Os indicativos de que a economia brasileira não vai bem são inúmeros. Ontem pesquisa divulgada pela Federação do Comércio de Bens, Serviços e Turismo do Paraná aponta que o varejo sofreu os efeitos da Copa do Mundo. Ao contrário das expectativas, os jogos derrubaram o movimento nas lojas no Estado: queda de 4,35% em junho ante o mesmo mês do ano passado. Em Londrina, a redução foi de 1,35%. O Paraná fechou o primeiro semestre com apenas 0,48% de aumento com relação a igual período de 2013 – já em Londrina houve queda de 3,05%.
Importante ressaltar que a "responsabilidade" não é somente da Copa. O País já enfrentava no primeiro semestre a escalada da taxa básica de juros, inflação em alta e restrições ao crédito.
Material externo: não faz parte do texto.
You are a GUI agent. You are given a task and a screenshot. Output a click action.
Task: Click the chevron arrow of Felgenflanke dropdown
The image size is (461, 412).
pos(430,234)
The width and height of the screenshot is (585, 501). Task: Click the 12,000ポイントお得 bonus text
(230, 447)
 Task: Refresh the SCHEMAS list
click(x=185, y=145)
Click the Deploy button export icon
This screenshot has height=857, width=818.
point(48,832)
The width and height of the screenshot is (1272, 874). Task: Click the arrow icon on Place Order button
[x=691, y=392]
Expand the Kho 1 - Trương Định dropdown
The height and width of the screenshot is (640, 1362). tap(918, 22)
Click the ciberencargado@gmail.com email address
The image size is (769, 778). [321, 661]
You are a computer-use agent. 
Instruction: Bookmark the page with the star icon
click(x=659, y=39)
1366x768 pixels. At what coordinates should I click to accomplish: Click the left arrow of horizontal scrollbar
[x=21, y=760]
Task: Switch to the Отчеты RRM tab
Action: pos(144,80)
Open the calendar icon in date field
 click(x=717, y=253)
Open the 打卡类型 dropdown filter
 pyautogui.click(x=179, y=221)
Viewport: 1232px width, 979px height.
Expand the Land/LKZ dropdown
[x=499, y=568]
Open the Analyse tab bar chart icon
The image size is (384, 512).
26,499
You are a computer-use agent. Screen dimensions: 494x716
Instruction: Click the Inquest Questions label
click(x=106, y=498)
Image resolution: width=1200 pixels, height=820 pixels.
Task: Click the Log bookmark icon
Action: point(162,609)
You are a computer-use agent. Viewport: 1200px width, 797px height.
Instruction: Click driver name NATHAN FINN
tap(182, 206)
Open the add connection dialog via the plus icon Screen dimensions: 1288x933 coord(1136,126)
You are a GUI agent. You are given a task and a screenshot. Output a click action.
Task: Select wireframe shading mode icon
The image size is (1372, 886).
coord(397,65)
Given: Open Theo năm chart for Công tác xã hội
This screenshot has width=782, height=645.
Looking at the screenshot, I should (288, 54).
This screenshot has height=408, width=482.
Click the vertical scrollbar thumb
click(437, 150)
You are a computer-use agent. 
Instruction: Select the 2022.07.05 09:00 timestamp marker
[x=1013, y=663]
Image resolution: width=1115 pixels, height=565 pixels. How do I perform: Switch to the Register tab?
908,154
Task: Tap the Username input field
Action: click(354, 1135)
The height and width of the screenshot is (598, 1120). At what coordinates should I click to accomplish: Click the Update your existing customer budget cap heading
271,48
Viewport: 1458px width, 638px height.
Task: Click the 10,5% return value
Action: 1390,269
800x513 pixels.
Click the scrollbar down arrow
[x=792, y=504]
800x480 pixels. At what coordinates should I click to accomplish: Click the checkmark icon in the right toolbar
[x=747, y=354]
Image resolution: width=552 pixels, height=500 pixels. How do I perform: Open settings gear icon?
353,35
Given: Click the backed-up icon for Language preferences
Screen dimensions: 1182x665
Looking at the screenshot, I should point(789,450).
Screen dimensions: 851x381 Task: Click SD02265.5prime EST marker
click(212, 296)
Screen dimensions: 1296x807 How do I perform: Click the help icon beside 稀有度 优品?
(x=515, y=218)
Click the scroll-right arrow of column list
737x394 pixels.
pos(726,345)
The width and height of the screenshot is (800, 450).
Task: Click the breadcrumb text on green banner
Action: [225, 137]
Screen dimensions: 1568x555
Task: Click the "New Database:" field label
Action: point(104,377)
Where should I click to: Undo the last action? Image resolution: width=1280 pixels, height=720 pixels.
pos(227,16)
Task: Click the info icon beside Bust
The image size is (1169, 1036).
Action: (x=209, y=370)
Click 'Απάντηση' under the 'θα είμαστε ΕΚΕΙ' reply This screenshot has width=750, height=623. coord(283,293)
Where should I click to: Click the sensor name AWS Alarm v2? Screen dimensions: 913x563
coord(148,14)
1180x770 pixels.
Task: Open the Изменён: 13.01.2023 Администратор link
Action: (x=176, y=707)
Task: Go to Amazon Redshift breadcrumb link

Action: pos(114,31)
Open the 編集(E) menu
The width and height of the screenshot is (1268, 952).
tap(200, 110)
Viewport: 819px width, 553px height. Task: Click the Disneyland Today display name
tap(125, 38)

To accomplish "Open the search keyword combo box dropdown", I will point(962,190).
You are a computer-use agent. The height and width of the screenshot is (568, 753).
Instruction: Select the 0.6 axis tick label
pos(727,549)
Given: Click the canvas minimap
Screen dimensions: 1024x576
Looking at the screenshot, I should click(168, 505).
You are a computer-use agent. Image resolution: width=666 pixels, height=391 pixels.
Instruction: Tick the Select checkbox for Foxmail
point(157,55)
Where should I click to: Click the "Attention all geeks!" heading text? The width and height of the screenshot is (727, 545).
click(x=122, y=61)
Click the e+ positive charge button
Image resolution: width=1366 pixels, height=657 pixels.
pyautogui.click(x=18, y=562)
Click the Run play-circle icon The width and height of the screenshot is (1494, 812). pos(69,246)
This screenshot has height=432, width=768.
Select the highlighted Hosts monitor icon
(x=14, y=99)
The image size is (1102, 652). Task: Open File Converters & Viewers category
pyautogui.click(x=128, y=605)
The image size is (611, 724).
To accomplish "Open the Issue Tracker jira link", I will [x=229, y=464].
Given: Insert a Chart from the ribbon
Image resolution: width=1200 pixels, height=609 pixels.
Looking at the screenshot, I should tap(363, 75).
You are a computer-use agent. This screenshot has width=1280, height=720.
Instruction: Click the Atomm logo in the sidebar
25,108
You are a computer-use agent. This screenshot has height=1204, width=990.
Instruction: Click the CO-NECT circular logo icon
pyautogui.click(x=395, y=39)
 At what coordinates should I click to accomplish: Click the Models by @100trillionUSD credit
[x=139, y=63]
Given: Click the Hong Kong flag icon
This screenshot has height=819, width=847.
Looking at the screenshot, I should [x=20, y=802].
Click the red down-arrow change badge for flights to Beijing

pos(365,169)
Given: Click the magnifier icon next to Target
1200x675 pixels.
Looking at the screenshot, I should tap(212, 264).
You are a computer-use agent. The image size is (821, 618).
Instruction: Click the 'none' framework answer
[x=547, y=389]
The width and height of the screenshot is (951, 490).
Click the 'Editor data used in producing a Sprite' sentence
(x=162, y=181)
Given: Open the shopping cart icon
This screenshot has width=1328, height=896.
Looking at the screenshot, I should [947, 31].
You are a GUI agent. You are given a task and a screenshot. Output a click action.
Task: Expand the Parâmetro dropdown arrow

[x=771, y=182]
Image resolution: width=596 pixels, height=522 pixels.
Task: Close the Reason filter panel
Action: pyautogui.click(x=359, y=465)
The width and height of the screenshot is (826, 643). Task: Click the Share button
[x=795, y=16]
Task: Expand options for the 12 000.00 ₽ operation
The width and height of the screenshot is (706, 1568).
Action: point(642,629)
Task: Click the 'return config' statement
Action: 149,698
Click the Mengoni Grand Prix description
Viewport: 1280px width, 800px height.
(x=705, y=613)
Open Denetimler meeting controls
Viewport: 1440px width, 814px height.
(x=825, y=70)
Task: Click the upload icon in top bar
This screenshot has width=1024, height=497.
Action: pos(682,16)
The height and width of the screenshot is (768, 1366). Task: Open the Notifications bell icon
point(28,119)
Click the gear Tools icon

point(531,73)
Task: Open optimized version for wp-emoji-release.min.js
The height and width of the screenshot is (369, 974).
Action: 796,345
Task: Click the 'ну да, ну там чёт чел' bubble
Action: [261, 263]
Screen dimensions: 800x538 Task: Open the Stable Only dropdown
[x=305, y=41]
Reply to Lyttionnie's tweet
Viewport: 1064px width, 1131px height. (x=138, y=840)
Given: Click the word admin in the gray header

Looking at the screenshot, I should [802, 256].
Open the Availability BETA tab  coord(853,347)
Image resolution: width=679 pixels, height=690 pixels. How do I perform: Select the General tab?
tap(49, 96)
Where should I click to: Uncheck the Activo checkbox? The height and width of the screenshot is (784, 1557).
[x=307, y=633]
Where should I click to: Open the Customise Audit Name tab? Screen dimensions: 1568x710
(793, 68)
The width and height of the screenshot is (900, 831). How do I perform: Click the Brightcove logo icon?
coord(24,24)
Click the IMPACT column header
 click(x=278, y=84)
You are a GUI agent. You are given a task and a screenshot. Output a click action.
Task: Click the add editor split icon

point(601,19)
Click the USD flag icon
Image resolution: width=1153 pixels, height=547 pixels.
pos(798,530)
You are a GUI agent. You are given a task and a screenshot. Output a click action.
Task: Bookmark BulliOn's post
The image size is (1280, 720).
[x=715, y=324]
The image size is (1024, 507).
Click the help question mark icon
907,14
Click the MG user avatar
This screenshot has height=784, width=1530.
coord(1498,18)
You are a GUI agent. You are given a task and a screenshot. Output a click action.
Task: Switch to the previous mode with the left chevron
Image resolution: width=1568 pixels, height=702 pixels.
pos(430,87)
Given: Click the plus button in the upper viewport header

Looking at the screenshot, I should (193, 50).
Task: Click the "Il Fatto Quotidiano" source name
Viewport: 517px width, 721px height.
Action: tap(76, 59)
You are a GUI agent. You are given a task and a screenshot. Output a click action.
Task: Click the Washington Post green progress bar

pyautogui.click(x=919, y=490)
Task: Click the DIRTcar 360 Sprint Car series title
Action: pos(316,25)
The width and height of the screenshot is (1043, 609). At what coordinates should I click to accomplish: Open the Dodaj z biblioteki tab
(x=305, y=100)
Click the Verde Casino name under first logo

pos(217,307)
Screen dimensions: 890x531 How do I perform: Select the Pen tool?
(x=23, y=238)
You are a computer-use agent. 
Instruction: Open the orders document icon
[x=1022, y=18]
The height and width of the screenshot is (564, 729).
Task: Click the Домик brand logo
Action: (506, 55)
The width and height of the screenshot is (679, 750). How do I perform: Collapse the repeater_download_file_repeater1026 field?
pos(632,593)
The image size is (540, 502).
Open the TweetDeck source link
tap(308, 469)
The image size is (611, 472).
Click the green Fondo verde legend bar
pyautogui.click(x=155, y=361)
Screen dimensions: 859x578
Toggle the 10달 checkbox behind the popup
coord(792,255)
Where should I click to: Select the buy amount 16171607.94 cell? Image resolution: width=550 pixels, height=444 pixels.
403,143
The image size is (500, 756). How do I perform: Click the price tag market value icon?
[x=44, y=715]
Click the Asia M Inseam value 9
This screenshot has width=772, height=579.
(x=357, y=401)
Além disso, a oferta de novas vagas de emprego caiu, assim como as negociações salariais não obtiveram reajuste acima da inflação. Todo esse cenário acabou por inibir o consumo. Tanto que reportagem de ontem desta FOLHA apontou que a classe C deixou de ser o principal responsável pelo crescimento das vendas de produtos de consumo rápido (alimentos, bebidas, produtos de higiene e limpeza).
Isso significa que não tem sobrado dinheiro na conta dessas famílias o que indica o nível de endividamento. Os índices de inadimplência não estão subindo, o que mostra que as pessoas estão honrando seus compromissos financeiros, mas não estão conseguindo fazer novas compras. Tendência natural, aliás, considerando a volta da cobrança da alíquota total do Imposto sobre Produtos Industrializados sobre produtos de linha branca, por exemplo. Segundo a Associação Nacional dos Fabricantes de Eletroeletrônicos (Eletros), as vendas caíram entre 5% e 10% no acumulado de janeiro a junho na comparação com o primeiro semestre de 2013. Além disso, o setor alega que subiram custos de matéria-prima, além de salários de trabalhadores.
O resultado reforça a necessidade de uma mudança na política econômica a fim de incentivar o crescimento do País. Embora todas as opiniões apontem para esse sentido, por enquanto, não há sinais de mudança. Talvez, falte um pouco de pressão popular para mudar esse indicativo.